Research on Democratic Citizenship in South Africa Nets Award

Tuesday, March 28, 2017

For the past eleven years, Patricia Kubow has been conducting research on democracy, education, and indigenous knowledge with principals, teachers, and students in twelve primary and secondary schools in a Xhosa township outside Cape Town’s city center—the first township created during the apartheid era in South Africa. Kubow has been honored for that research with the 2017 Joyce Cain Award for Distinguished Research on People of African Descent from the Comparative and International Education Society, an award she shares with the other author of an article on her research, Mina Min, a doctoral student in Curriculum Studies.

Kubow is a professor in the Department of Educational Leadership & Policy Studies (ELPS) and Department of Curriculum & Instruction (CI) at the School of Education.

Kubow and Min conducted several interviews with Xhosa principals, teachers and students in the township, and then analyzed how they reaffirm and question the dominant Western-oriented democratic narrative.

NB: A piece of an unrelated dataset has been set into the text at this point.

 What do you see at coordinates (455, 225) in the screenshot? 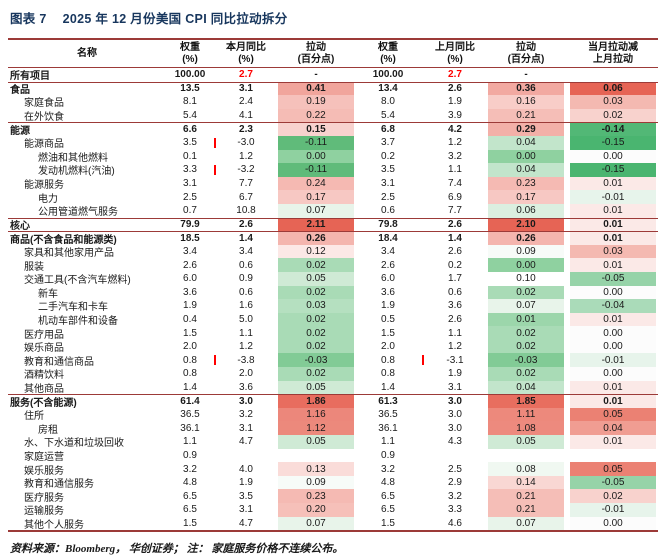
I see `cell-yoy-prev: 2.6` at bounding box center [455, 225].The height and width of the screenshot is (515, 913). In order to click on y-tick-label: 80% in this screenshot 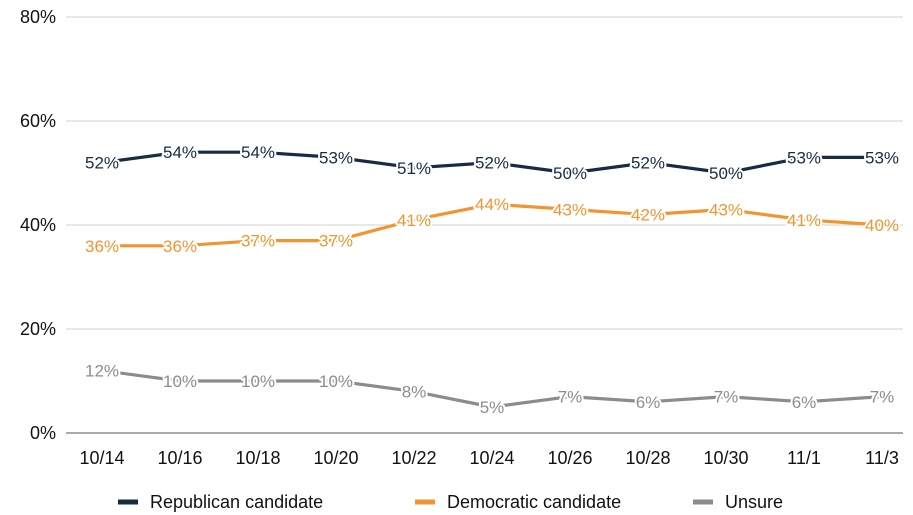, I will do `click(38, 17)`.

“I am particularly interested in how cultural beliefs and values shape people’s and societies’ views of themselves and their place in their locale, nation, and world. Through this qualitative research, I have been able to see how knowledge that is rooted in land, location, and African principles is at the heart of democratic citizenship for the Xhosa educators and learners in the township’s schools,” Kubow said.

Kubow’s research paints a more complete picture of how people around the world define democracy.

“For the Xhosa participants in my study, democracy is rights, responsibilities, and respect,” Kubow noted. “Moreover, the citizen is one that is born into a community and not separate from it. Western scholars and policy makers have a great deal to learn from comparative perspectives on democracy as understood from those in the Global South.”